TASKS FOR THIS EXERCISE:
**A)** In the clinic enrollment notice, by what date must the statement of interest be emailed?
**B)** Pick up the clinic enrollment notice after its last sentence and continue it.

(Beginning of EXCERPT)

For 2012-2013, the International Human Rights Program’s Clinic is especially seeking applications from students with fluency in Spanish (reading, writing, and speaking) to work on a project relating to freedom of expression in Latin America.
• Enrollment in ALL the clinics for credit is limited to upper year students.
• Interested students must apply to the appropriate clinic prior to the deadline for course selection in July.
• If necessary, students will be interviewed for the available positions.
• Exchange Students are not eligible to participate in clinics.
Note: You may select the clinic on the on-line course system but will be waitlisted until the clinic has provided approval of your participation to the Assistant Registrar Records, Celia Genua at celia.genua.utoronto.ca. This approval should be provided by no later than the course selection deadline of July 6, 2012.
To register for this course, you must email a 1-2 page statement of interest to email@example.com by June 22, 2012. Please state:
(a) previous upper-year courses in international law or human rights law or experience that you consider equivalent;
(b) indicators of academic, analytical, and research and writing ability, which may include grades in related classes;
(c) any experience in human rights or international issues;
(d) any experience with lawyering or advocacy;
(e) any languages that you can speak/write/read, including at what level (basic, conversational, intermediate, advanced);
(f) why you wish to enroll in the Clinic and whether you can prioritize commitments arising from the clinic; and
(g) a list of any other Clinics you plan on enrolling in for 2012-13.
Students participating in clinical programs are encouraged integrate their clinical work into an upper year paper course. To do so, students must obtain approval from the Clinical Director, the paper course instructor, and the Assistant Dean, Students.

(End of EXCERPT)
(Beginning of ENTRIES PROVIDED)

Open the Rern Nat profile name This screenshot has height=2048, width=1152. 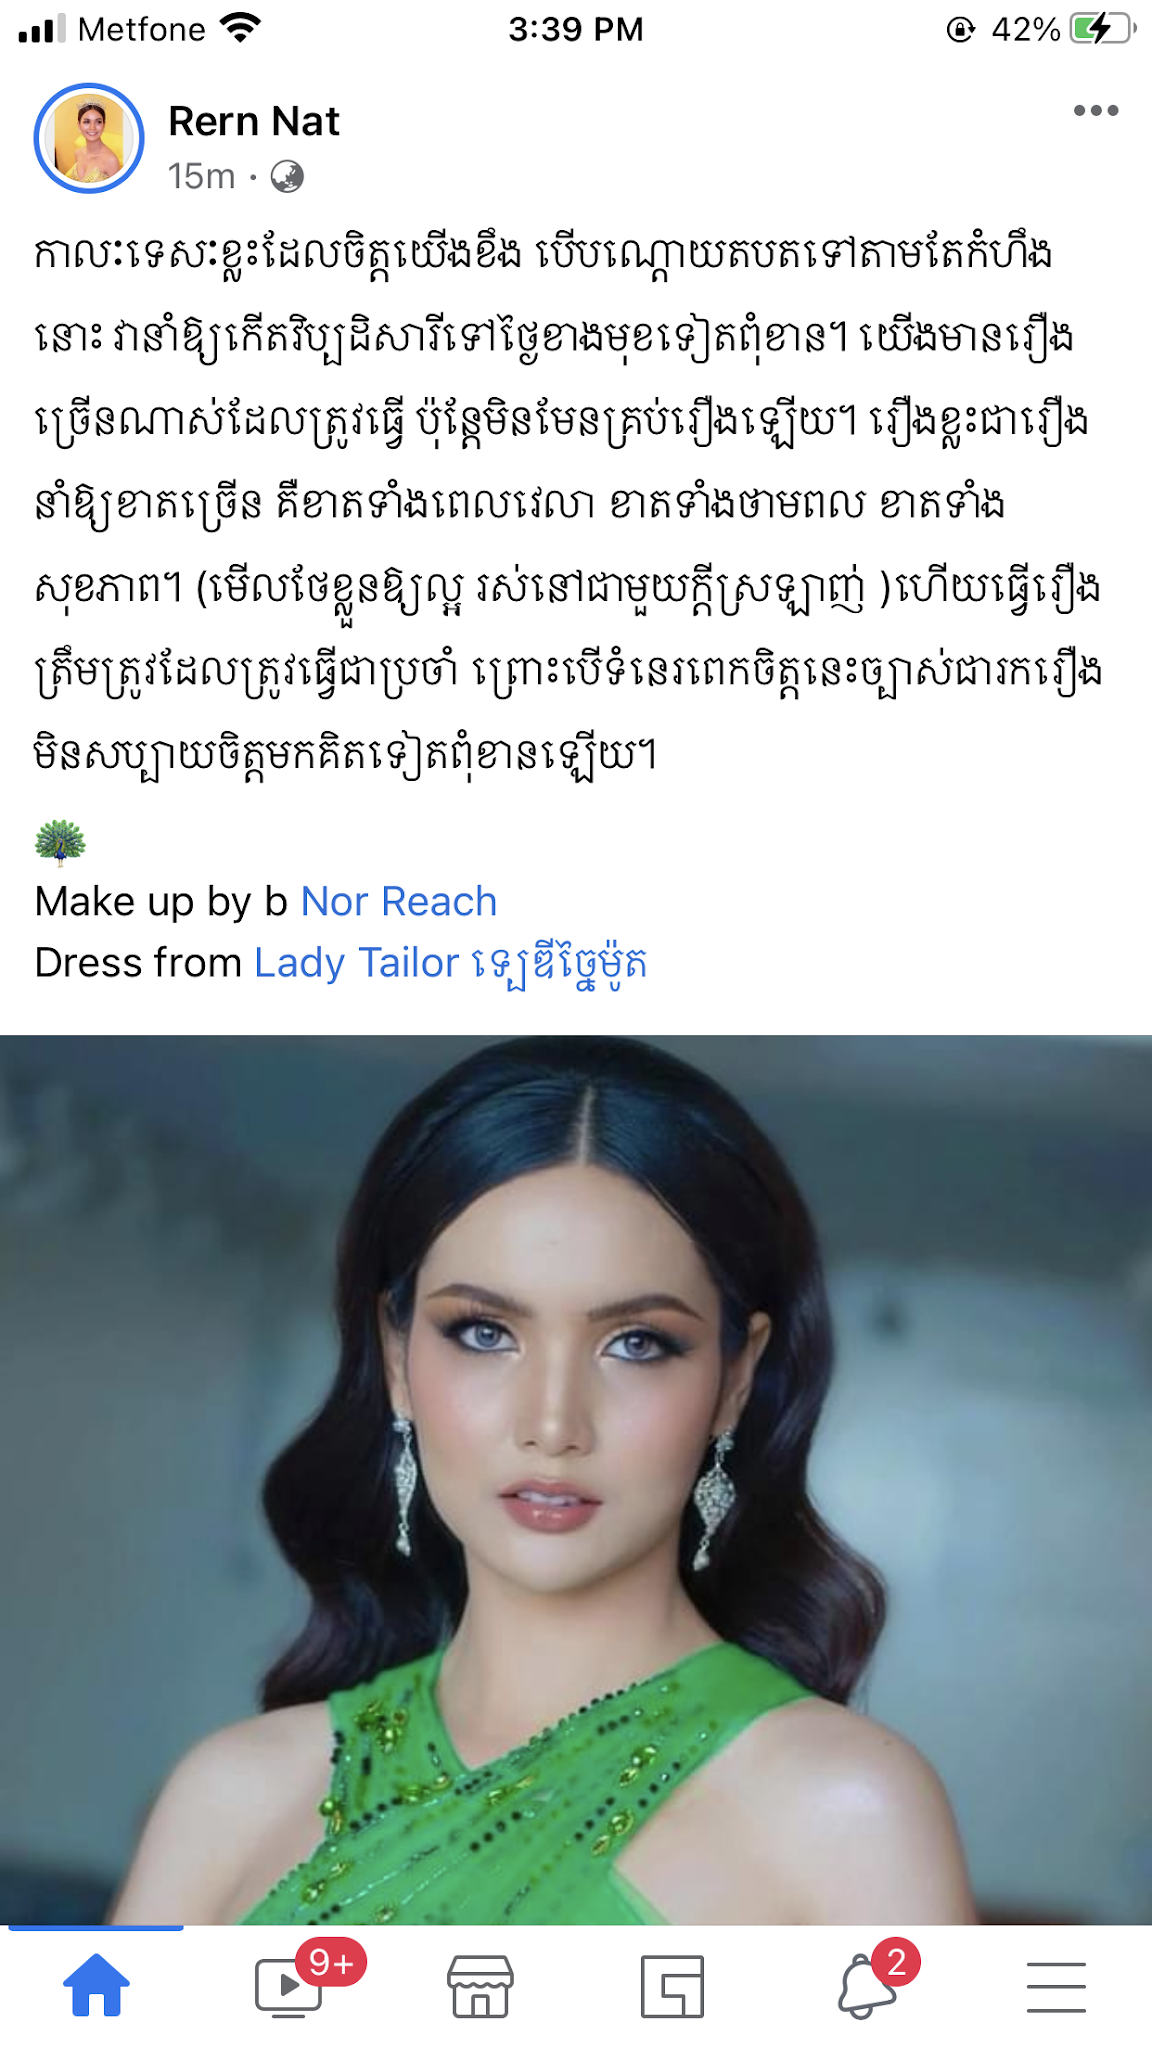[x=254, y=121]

(End of ENTRIES PROVIDED)
(Beginning of ENTRIES PROVIDED)

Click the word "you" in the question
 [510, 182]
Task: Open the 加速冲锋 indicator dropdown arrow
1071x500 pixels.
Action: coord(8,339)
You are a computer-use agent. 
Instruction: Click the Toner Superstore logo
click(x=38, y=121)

(End of ENTRIES PROVIDED)

RESULTS FOR EACH TASK:
**A)** June 22, 2012.

**B)**
This course exposes students to the practice of international human rights law. It will focus on professionalism and the tools of international human rights advocacy, including research and fact-finding, litigation in domestic and international forums, grass-roots mobilization, and media engagement. The course will encourage critical reflection on international human rights lawyering, including exploration of legal, procedural, strategic, ethical and theoretical issues. Wherever possible, the course will provide students with the opportunity to interact with international human rights advocates.
There are two components to the course: clinical projects and the seminar. Through clinical projects, students will have the opportunity to participate in advocacy under the supervision of qualified lawyers. Project work may include formulating theories and advocacy strategies, conducting legal research, legal drafting, fact-finding field work, creation of public legal education materials, etc.
The seminar will meet once a week for 3 hours and will be structured around skill-building sessions, case-studies, thematic analysis, and project-rounds (i.e. where students discuss the progress made and obstacles encountered in their clinical projects.) Students should come prepared to debate and discuss current human rights issues.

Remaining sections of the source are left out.